Note: the Kafka options are key-value pairs and the file-writer can be given multiple such by appending the key-value pair to the end of the command line option.

Sending commands to the file-writer

Beyond the configuration options given at start-up, the file-writer can be sent commands via Kafka to control the actual file writing.

See commands for more information.

Installation

The supported method for installation is via Conan.

Prerequisites

The following minimum software is required to get started:

  • Linux or MacOS
  • Conan
  • CMake >= 3.1.0
  • Git
  • A C++17 compatible compiler (preferably GCC or Clang). GCC >=8 and AppleClang >=10 are good enough; complete C++17 support is not required.
  • Doxygen (only required if you would like to generate the documentation)

Conan will install all the other required packages.

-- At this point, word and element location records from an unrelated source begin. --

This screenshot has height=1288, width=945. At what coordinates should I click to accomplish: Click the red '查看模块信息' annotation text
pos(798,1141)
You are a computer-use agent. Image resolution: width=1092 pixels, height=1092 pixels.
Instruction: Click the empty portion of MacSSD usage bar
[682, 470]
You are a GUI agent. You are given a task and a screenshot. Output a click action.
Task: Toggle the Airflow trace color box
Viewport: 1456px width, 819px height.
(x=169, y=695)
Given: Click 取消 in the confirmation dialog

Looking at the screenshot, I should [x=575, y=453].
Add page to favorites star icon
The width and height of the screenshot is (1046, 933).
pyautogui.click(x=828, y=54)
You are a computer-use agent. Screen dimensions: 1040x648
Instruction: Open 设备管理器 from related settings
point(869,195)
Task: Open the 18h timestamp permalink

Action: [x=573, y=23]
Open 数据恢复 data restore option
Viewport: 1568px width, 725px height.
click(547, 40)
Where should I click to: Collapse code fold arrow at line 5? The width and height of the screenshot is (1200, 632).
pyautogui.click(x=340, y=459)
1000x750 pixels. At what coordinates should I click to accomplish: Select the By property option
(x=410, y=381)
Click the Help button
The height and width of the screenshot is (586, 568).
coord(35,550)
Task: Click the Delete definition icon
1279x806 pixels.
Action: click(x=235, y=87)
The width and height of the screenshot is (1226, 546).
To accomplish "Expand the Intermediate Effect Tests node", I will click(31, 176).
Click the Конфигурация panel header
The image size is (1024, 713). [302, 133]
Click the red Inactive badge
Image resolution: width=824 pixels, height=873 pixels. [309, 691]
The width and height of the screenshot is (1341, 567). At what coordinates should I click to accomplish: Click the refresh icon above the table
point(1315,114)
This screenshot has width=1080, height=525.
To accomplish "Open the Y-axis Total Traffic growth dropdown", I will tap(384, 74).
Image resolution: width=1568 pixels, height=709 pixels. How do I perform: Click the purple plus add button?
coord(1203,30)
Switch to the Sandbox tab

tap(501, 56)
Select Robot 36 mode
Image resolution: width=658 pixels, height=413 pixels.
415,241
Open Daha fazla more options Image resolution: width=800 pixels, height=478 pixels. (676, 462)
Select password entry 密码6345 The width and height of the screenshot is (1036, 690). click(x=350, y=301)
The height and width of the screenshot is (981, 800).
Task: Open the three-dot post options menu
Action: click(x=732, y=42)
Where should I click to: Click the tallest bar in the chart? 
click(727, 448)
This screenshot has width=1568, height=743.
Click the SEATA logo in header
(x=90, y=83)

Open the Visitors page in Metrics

Add the Conan remote repositories

Follow the README here.

If you are not building on CentOS 7, set compiler.libcxx to libstdc++11 in the settings section of your Conan profile:

# Assuming profile is named "default"
conan profile update settings.compiler.libcxx=libstdc++11 default

Build

From within the file-writer's top directory:

mkdir _build
cd _build
conan install .. --build=missing
cmake ..
make

There are additional CMake flags for adjusting the build:

  • -DRUN_DOXYGEN=ON if Doxygen documentation is required. Also, requires make docs to be run afterwards
  • -DHTML_COVERAGE_REPORT=ON to generate a html unit test coverage report, output to <BUILD_DIR>/coverage/index.html

Building and running the unit tests

From the build directory:

make UnitTests
./bin/UnitTests

Running on OSX

When using Conan on OSX, due to the way paths to dependencies are handled, the activate_run.sh file may need to be sourced before running the application. The deactivate_run.sh can be sourced to undo the changes afterwards.

Integration tests

The integration tests consist of a series of automated tests for this repository that test it in ways similar to how it would be used in production.

See Integration Tests page for more information.

Documentation

See the documentation directory.

Contributing

Please read CONTRIBUTING.md for information on submitting pull requests to this project.

License

This project is licensed under the BSD 2-Clause "Simplified" License - see the LICENSE.md file for details.